A prospective study of long-term dysphagia following total laryngectomy

ArticleinB-ENT 7(2):103-9 · June 2011with4 Reads
Impact Factor: 0.08 · Source: PubMed


    To evaluate the degree of dysphagia in patients before and after total laryngectomy using the Performance Status Scale for Head and Neck Cancer Patients (PSS) and to determine the effects of post-operative radiation therapy, neck dissection, and pharyngoesophageal spasm on PSS scores.

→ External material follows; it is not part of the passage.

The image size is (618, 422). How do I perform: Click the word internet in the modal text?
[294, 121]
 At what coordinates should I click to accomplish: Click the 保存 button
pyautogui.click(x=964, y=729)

    We performed a controlled, prospective study at a tertiary referral university hospital. Twenty consecutive patients undergoing laryngectomy were included. Patients were followed for at least two years post-operative, without evidence of local, regional, or distant disease. Only patients with squamous cell carcinoma limited to the endolarynx requiring total laryngectomy with or without elective neck dissection for surgical management of cancer and with no pre-operative treatment were included. Dysphagia was evaluated by PSS prior to surgery and again two years postoperatively with an emphasis on eating in public and normalcy of diet domains. Video fluoroscopic evaluation of swallowing was performed one year after treatment.
    The relative number of patients with low mean scores in PSS (i.e. usually swallow paste of fluid food in presence of some selected persons or alone; < or = 50) increased after total laryngectomy (p = 0.04). Patients with lower scores reported more frequent spasm of the pharyngoesophageal segment (p = 0.005). Mean scores of both domains decreased after surgery (p < 0.05).
    Eating in public and normalcy of diet scores decreased in 50% of patients after total laryngectomy.